Since the Self or true-pure unbounded unconditioned "I" is always present, and in every circumstance, any time is a good time for Self-enquiry. :-) Namaste.

Anonymous said...

Michael James -

I am 40 years old, I have had non dual experiences and did not know of Lucy until last month when I chanced upon her book. What she has said here and what you are contesting is something that has happened to me many many times. I remembered on reading her book that when I had the greatest drive and focus on this while falling asleep, is when I would notice it on waking up. Her advice or direction, if you will, is simply brilliant and a rare and easy practical approach on this pathless path.

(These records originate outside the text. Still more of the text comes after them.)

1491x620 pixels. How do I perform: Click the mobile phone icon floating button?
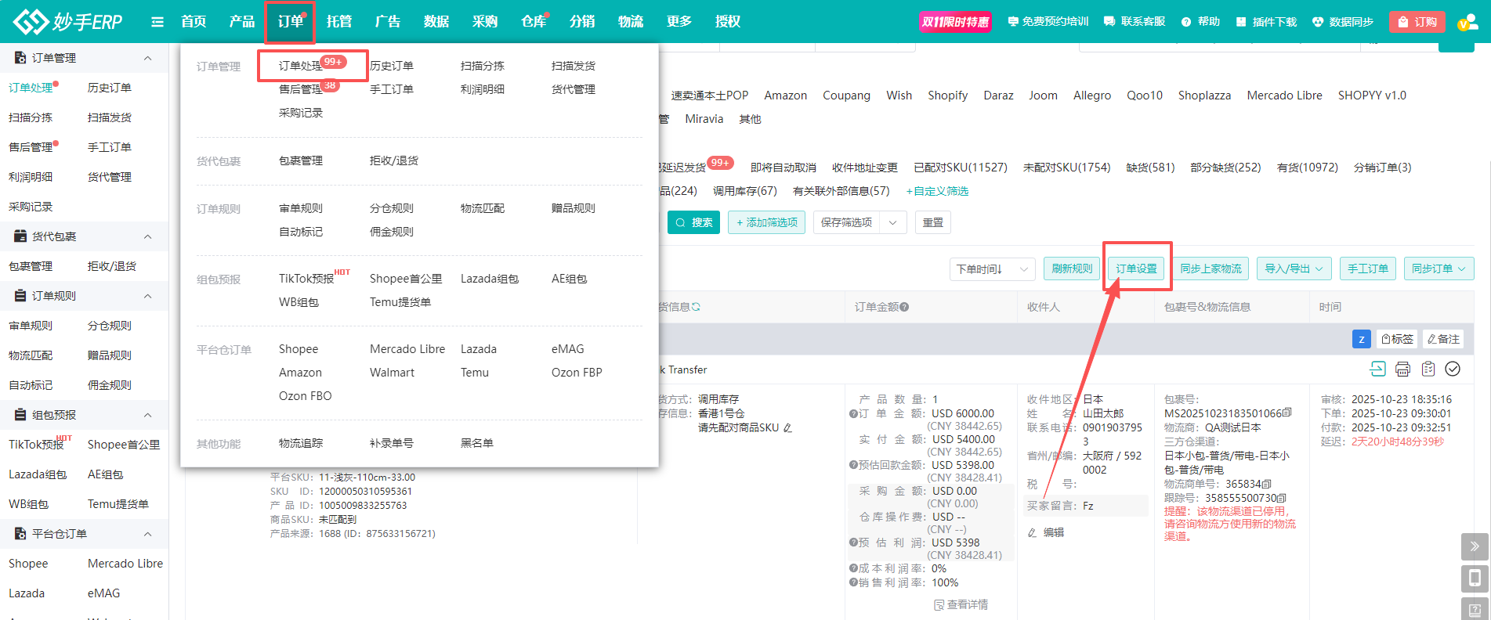pos(1474,579)
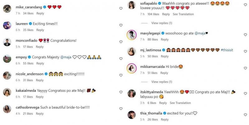Viewport: 249px width, 125px height.
Task: Toggle like on nicole_andersson's comment
Action: tap(121, 75)
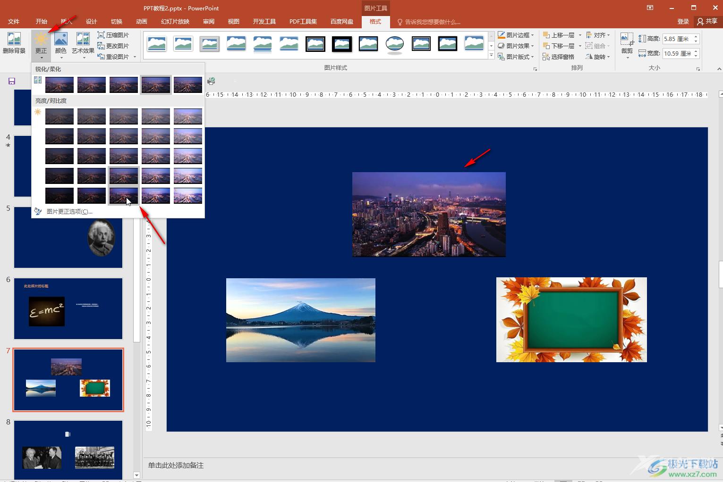Screen dimensions: 723x482
Task: Apply the first picture style in gallery
Action: pos(156,44)
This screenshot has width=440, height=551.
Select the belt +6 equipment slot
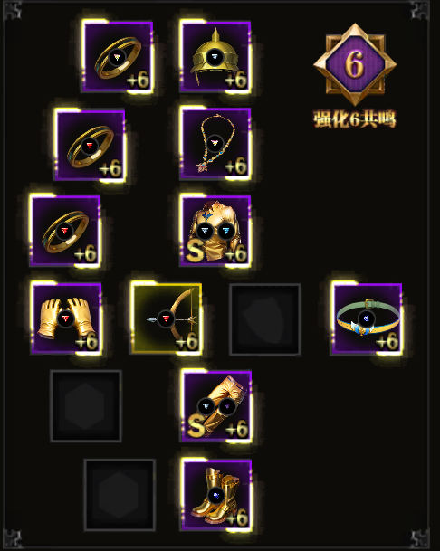pos(367,318)
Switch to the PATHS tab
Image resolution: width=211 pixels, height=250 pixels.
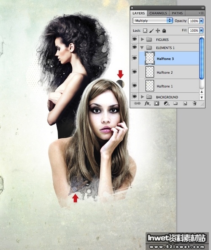tap(177, 13)
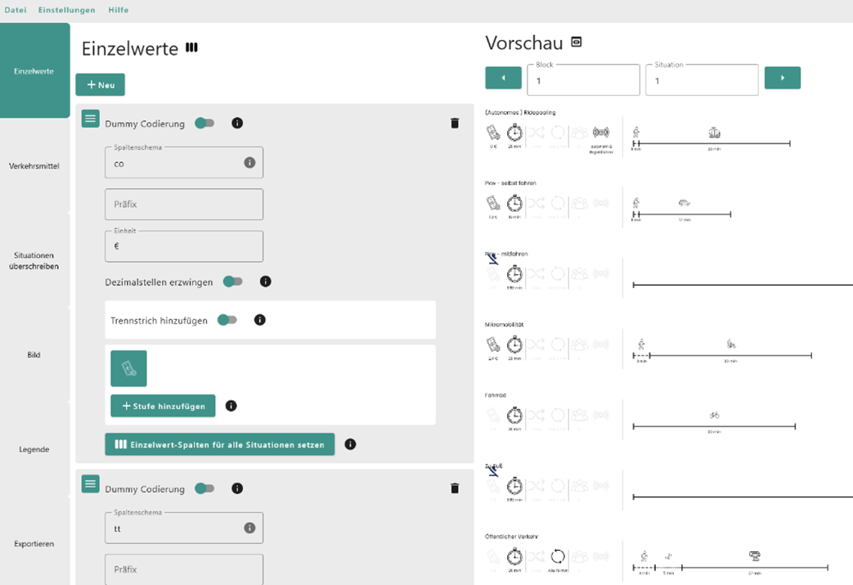This screenshot has height=585, width=853.
Task: Switch to the Verkehrsmittel tab
Action: pos(34,166)
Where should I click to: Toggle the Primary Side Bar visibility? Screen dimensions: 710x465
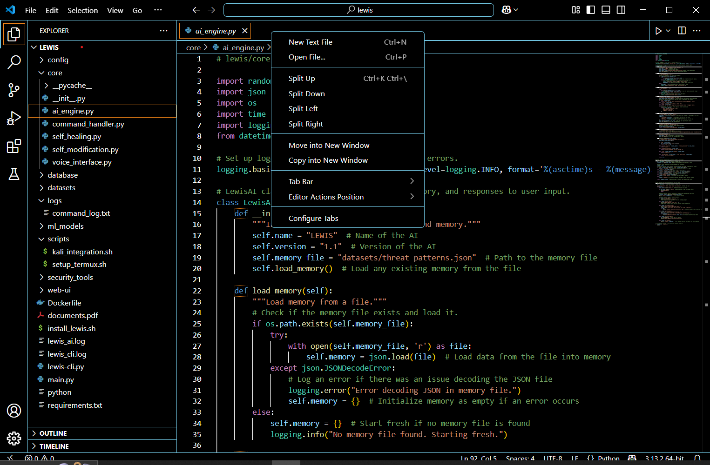[x=591, y=10]
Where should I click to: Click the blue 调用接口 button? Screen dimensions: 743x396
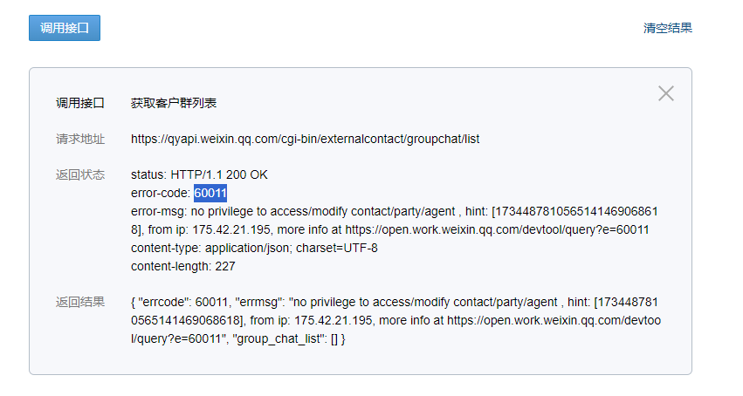click(x=65, y=28)
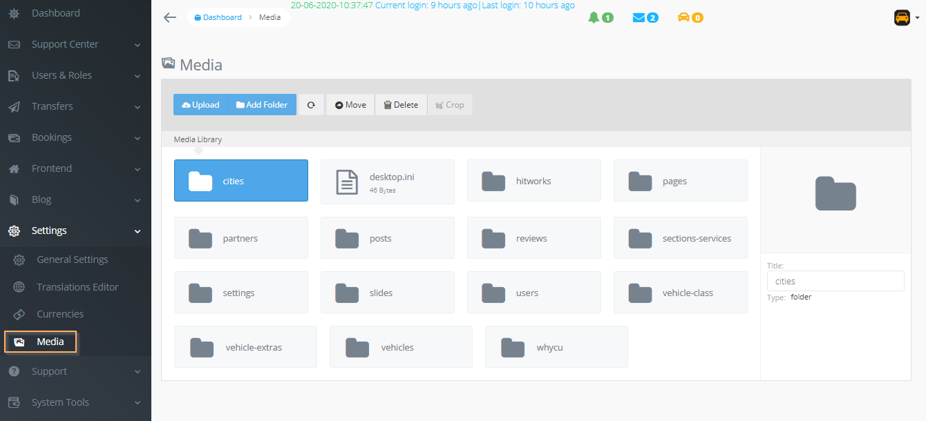Click the Add Folder button
926x421 pixels.
coord(262,105)
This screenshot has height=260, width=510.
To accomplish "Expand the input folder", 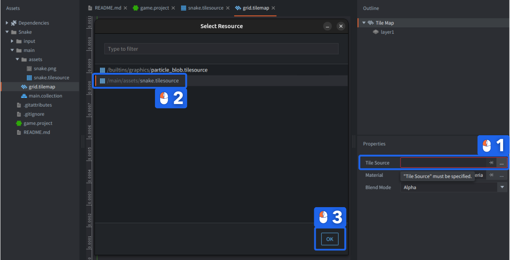I will click(x=12, y=41).
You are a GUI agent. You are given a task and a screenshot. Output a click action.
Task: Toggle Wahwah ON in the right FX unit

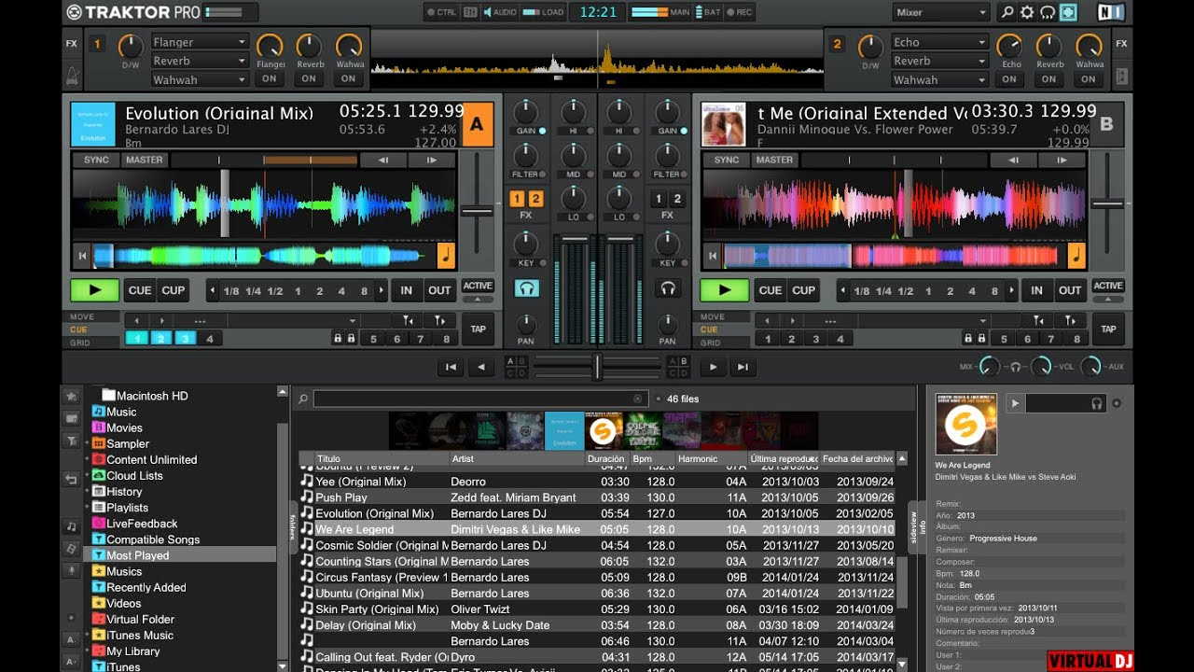(x=1088, y=78)
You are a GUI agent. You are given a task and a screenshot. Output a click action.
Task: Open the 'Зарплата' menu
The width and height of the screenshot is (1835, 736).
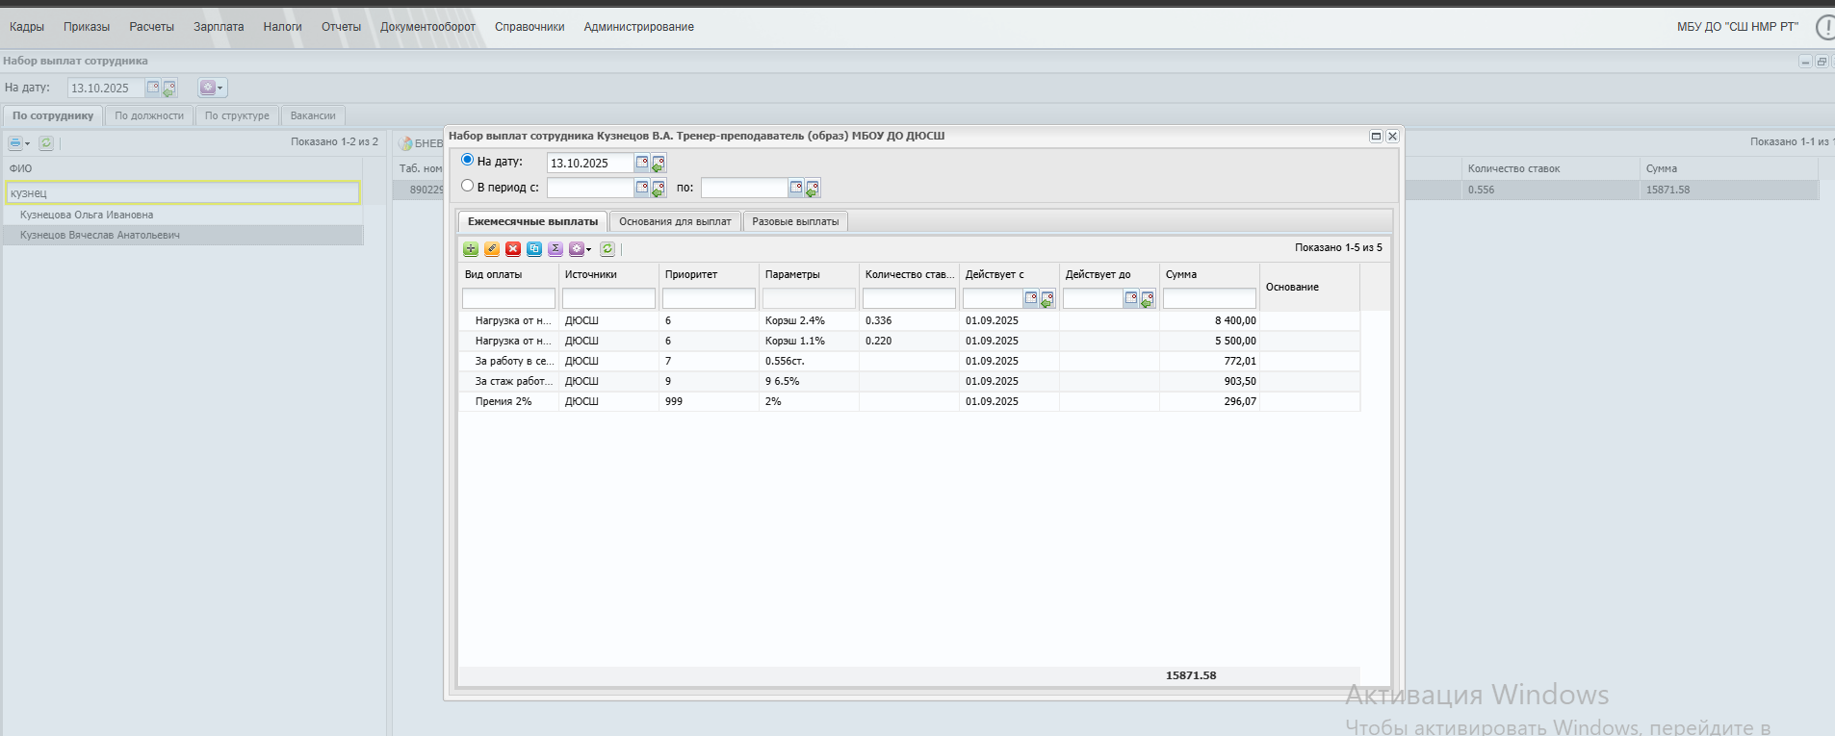click(x=219, y=27)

It is extremely easy for me to contest even Ramana. The Heart is on the right side? really? Is it not completely beyond this physical relam? Does not the heart, right left wherever, appear in my awareness and therefore is not ramam wrong/

This kind of intellectual posturing is idiotic and pointless. I am indian, grew up in india, and despite David G and A Osbourne and everyone else, Lucy was the first 'Aha!" moment for me even AFTER having had the experience multiple times. I apologise if I seem irate but I hold Lucy in the highest, highest regard because everything she as said is a REAL and PRACTICAL mean to approach the unapproachable and your pedantic dissent is doing her book an enormous disservice.